◆ PAGE EXCERPT
-- Opening Marker --
Mufid Elfgeeh
Mufid Elfgeeh, 30, of Rochester, is seen in an undated handout picture released by the Monroe County Sheriff's Office, in Rochester, New York June 2, 2014. Elfgeeh, the owner of a western New York food market, faced accusations in court on Monday that he illegally bought guns to shoot and kill members of the U.S. military returning from Iraq, according to official documents. REUTERS/Monroe County Sheriff's Office/Handout via Reuters

U.S. citizens have been recruiting for and working with the Islamic State since as early as December 2013 and have been using the instant messaging program WhatsApp to do it. Federal Authorities accused New York resident Mufid A. Elfgeeh of collaborating with the Islamic State and plotting attacks on U.S. soil, according to a Grand Jury indictment filed with the District Court of Western New York.

Yemeni-born Elfgeeh, 30, was indicted on seven counts ranging from supporting a foreign terrorist organization to threatening to kill U.S. officers, according to court documents filed Tuesday. He is a naturalized resident of the United States and a store owner in Rochester, New York. He was also helping to fund and plan potential ISIS recruits’ journeys from New York and Yemen to Jordan and Syria, according to the indictment.
-- Closing Marker --
◆ RECORDS PROVIDED
-- Opening Marker --
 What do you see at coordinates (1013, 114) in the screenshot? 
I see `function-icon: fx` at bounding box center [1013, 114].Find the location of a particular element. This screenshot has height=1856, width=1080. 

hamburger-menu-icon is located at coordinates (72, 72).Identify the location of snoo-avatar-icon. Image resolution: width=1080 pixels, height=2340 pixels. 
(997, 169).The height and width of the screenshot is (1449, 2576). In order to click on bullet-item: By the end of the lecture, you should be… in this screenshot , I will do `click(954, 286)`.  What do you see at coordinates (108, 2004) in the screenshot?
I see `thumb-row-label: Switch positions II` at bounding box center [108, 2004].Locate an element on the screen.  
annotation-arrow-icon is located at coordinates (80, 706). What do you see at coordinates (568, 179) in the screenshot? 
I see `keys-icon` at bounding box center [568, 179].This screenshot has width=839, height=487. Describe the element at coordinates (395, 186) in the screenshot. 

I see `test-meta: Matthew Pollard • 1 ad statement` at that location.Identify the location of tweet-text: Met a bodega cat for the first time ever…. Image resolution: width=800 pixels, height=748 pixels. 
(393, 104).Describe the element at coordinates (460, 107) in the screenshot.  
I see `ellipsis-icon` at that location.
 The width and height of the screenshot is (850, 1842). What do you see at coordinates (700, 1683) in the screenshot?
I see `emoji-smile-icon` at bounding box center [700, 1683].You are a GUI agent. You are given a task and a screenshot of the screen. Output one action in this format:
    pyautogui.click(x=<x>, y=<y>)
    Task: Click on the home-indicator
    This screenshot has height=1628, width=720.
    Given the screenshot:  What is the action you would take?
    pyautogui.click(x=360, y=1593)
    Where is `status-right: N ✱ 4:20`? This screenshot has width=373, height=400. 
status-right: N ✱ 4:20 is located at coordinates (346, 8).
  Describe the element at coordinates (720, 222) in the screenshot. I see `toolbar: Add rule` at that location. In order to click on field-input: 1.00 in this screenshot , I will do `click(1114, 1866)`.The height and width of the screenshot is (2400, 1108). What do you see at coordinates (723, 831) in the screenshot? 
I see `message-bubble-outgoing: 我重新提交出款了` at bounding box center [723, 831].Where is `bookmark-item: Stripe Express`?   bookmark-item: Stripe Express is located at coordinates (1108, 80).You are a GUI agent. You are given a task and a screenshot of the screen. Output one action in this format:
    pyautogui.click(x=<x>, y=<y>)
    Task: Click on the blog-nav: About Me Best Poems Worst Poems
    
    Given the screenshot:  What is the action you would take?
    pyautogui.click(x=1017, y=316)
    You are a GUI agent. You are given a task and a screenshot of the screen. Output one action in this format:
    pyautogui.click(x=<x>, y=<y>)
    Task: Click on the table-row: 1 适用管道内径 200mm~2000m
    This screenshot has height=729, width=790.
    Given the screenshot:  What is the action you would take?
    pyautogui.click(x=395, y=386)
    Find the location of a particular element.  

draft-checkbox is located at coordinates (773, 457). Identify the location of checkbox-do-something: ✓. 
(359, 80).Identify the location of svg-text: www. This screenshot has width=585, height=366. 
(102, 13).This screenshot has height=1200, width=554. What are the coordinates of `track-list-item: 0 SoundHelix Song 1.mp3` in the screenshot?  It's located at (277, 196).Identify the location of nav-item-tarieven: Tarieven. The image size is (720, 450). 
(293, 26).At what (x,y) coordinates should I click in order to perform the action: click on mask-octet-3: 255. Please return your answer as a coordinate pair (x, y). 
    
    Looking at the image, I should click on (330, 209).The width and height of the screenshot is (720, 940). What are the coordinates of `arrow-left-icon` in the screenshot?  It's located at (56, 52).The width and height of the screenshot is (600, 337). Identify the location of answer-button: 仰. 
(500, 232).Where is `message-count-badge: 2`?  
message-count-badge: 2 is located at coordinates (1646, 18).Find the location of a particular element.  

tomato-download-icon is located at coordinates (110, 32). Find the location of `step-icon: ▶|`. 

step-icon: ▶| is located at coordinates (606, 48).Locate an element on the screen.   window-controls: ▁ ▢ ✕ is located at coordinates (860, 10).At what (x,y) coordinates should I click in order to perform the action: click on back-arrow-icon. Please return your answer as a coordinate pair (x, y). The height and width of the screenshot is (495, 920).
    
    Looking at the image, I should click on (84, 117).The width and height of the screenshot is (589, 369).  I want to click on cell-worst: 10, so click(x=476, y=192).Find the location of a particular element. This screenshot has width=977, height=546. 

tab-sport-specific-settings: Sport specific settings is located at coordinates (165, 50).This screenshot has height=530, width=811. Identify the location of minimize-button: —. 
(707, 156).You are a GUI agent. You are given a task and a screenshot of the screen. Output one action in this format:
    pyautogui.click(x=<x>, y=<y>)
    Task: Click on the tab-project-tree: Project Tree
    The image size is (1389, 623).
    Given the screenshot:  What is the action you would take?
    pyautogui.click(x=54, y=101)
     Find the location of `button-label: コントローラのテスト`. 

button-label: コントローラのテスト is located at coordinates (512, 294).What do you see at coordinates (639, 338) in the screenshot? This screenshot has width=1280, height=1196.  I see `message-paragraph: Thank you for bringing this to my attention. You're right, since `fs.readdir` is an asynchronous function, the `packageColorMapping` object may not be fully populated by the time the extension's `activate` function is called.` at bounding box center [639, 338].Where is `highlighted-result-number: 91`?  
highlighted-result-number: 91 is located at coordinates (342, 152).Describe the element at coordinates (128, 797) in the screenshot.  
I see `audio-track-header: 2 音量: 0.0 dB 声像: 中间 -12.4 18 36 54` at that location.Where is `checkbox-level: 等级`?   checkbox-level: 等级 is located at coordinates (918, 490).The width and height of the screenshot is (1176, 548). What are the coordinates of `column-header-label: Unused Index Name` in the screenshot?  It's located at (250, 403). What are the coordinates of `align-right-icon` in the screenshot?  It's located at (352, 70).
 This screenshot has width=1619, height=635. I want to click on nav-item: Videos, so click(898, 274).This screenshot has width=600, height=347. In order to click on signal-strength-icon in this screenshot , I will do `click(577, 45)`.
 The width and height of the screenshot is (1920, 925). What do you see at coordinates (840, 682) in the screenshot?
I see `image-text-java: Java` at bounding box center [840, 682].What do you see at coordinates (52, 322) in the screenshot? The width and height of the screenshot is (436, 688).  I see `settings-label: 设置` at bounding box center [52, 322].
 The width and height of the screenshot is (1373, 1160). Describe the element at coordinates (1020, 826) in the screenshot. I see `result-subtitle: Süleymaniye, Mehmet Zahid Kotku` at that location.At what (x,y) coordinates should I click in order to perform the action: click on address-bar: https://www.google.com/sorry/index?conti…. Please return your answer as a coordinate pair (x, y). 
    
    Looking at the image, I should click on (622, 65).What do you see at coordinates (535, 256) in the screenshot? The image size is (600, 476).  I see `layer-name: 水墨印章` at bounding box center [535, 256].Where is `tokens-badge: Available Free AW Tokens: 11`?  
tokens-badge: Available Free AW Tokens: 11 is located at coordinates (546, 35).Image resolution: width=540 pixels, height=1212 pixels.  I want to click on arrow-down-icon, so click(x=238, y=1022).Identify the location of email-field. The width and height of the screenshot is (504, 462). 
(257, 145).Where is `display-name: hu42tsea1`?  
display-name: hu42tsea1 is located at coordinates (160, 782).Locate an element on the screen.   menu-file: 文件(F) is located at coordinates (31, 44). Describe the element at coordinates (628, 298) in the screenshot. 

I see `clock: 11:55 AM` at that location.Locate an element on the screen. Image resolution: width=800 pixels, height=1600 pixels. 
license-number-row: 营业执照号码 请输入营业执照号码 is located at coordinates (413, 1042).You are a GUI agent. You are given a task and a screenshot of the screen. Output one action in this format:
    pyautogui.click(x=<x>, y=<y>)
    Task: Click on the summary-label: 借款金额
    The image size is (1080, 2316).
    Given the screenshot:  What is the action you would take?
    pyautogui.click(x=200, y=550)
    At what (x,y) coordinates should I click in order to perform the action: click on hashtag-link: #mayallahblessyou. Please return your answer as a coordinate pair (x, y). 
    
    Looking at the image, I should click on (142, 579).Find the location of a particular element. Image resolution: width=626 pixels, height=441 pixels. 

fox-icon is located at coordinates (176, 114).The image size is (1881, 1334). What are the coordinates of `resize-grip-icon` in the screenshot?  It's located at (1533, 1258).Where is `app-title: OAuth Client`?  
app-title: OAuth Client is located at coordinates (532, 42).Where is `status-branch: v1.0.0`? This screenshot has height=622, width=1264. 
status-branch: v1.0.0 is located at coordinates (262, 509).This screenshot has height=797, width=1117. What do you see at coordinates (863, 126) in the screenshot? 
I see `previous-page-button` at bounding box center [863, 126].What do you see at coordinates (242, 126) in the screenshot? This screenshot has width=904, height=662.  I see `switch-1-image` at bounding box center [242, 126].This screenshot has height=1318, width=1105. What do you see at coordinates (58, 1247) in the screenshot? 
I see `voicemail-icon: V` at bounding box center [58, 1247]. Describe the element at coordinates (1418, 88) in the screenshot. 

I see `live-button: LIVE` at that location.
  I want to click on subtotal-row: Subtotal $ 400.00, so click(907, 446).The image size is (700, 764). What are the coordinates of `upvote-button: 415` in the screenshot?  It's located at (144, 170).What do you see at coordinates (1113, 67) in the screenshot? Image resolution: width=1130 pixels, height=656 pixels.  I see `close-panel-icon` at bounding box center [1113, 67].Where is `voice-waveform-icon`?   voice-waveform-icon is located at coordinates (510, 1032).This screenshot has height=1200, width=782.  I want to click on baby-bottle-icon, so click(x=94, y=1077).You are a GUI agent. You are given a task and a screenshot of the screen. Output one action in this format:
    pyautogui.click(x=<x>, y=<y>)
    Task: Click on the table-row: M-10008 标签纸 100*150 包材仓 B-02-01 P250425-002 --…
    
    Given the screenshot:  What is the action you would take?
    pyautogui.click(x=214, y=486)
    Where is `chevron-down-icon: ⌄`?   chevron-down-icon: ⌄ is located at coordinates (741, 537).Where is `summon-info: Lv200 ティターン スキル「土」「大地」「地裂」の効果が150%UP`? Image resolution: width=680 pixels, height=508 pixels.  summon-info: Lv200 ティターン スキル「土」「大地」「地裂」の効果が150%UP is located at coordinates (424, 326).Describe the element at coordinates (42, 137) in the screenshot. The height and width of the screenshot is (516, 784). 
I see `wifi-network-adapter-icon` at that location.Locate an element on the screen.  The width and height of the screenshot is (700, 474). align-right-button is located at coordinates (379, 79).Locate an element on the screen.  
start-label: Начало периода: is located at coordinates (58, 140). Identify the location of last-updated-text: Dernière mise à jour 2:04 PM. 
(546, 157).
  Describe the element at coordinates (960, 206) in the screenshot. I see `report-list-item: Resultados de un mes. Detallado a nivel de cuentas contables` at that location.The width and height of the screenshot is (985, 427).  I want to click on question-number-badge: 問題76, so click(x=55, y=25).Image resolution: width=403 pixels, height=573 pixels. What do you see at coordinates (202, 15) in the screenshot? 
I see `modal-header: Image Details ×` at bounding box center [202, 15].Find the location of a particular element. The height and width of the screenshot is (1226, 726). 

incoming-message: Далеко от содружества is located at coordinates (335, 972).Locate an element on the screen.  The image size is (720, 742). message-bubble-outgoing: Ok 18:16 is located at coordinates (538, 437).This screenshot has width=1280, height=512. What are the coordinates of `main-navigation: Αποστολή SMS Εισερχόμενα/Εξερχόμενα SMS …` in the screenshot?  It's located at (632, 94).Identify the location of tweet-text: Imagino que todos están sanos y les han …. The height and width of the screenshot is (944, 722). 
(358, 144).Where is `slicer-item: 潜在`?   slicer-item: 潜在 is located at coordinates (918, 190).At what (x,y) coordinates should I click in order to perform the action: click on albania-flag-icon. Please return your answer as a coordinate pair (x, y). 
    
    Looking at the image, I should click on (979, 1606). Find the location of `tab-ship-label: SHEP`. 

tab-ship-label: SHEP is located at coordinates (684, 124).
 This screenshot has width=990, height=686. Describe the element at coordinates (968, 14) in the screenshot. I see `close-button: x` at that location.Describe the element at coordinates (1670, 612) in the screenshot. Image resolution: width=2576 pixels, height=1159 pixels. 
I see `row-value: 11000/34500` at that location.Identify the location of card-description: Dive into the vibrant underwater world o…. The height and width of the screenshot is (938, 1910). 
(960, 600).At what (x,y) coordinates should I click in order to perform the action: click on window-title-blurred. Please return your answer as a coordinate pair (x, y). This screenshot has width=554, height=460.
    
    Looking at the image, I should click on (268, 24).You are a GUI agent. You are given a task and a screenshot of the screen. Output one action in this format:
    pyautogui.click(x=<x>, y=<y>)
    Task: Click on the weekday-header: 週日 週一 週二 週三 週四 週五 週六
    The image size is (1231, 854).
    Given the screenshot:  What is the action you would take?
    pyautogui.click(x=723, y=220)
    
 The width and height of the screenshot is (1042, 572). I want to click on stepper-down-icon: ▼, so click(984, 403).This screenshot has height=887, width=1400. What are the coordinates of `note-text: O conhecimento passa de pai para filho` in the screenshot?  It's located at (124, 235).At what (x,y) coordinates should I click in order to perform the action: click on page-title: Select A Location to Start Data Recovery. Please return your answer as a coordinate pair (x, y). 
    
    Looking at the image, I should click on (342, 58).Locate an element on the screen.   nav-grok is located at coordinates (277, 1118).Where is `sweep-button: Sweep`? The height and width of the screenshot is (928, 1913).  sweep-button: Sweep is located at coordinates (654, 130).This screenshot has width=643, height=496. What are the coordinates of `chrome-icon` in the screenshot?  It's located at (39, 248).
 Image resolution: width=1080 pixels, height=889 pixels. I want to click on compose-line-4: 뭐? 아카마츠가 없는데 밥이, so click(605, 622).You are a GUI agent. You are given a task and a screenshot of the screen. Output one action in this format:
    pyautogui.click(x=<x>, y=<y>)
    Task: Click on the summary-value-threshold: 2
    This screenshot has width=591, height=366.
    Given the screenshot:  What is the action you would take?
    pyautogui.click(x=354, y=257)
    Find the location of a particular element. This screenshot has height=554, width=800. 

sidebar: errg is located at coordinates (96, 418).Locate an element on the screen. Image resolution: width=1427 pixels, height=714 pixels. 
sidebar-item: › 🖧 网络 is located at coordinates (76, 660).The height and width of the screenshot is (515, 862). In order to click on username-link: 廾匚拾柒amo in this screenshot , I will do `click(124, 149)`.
-- Closing Marker --
◆ WORK TO COMPLETE
1. Which countries does the news text about Mufid Elfgeeh name? List every one.
2. In the news text about Mufid Elfgeeh, reproduce the stretch from "Yemeni-born Elfgeeh, 30, was" through "to the indictment.", swapping "store owner" for "shop owner".
The records above are separate material with no connection to the news text.

◆ YOUR RESPONSES
1.
- United States
- Iraq
- Yemen
- Jordan
- Syria

2.
Yemeni-born Elfgeeh, 30, was indicted on seven counts ranging from supporting a foreign terrorist organization to threatening to kill U.S. officers, according to court documents filed Tuesday. He is a naturalized resident of the United States and a shop owner in Rochester, New York. He was also helping to fund and plan potential ISIS recruits’ journeys from New York and Yemen to Jordan and Syria, according to the indictment.